Shieldsville is an unincorporated community in Shieldsville Township, Rice County, Minnesota, United States.

The center of Shieldsville is generally considered near the junction of State Highway 21 (MN 21) and Rice County Road 10 (Dodd Road). Other routes include County Roads 37, 38, and 67.

Nearby places include Faribault, Kilkenny, Waterville, and Montgomery. Shieldsville is located in section 1 of Shieldsville Township.

==History==
Shieldsville, named after its founder, American politician and U.S. Army officer, James Shields, was platted in 1856. It was founded around the Irish St. Patrick Catholic Church.

In the settlement's early years, land within the area was sold for $2.00 per acre with the mission of attracting Irish immigrants to settle in the area.

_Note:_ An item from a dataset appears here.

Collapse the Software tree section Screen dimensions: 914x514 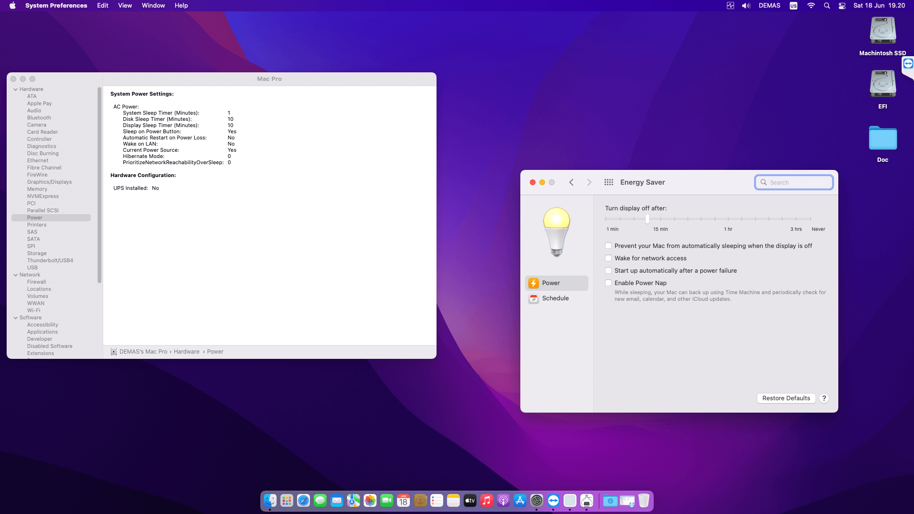16,318
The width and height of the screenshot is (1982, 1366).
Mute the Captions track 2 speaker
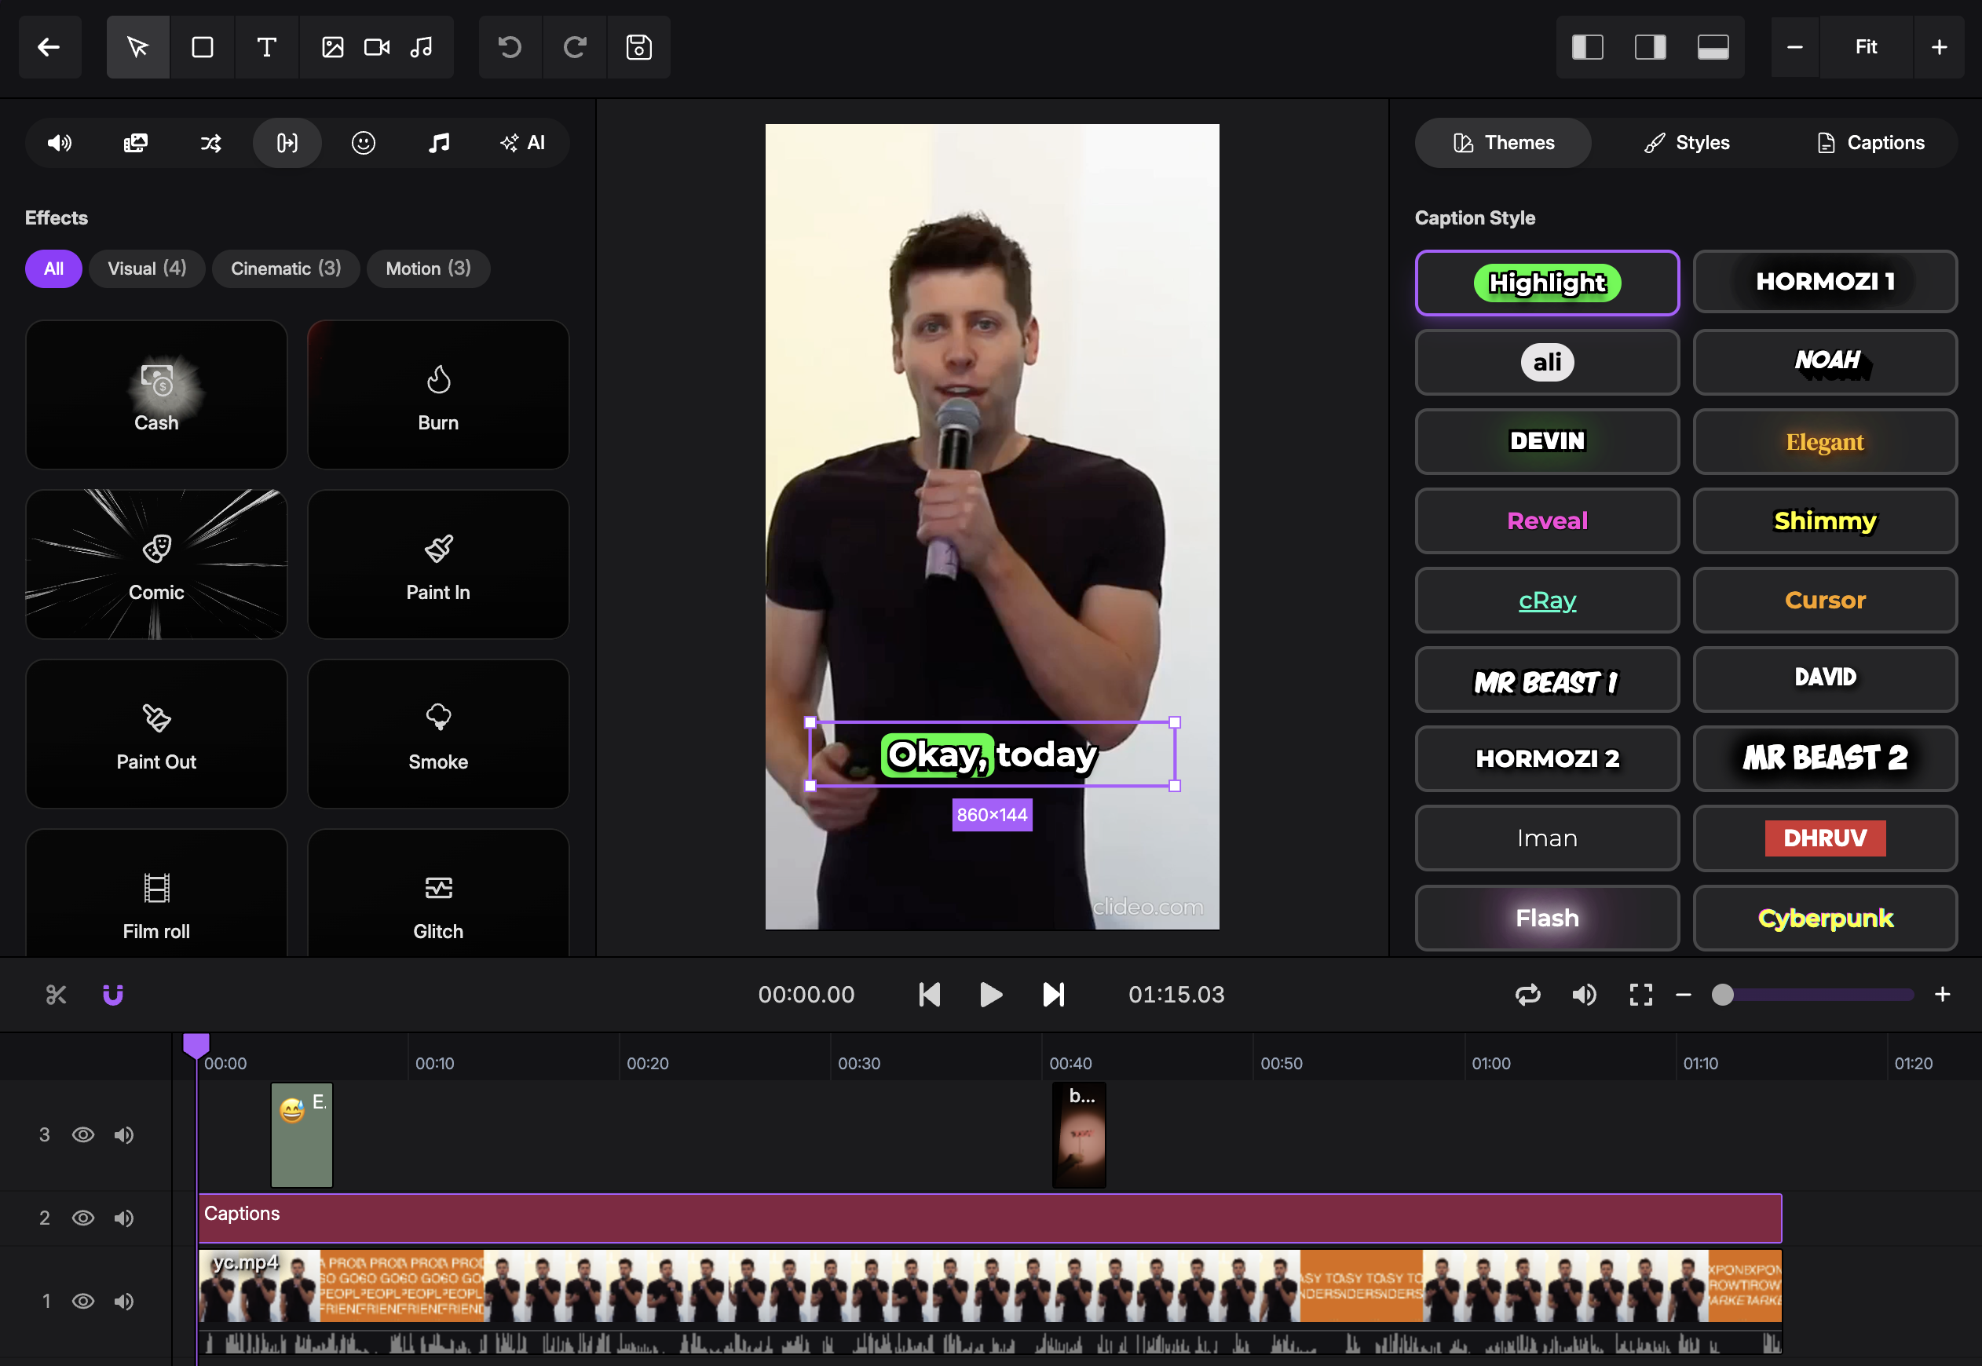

The population in 1870 was 110.

On July 29, 2002, The St. Patrick Church of Shieldsville was hit by lightning for the second time in its history and was severely destroyed. It was rebuilt two years later on August 1, 2004.

==Arts and culture==
Shieldsville holds a Fall Festival for the town and the surrounding area every September 29.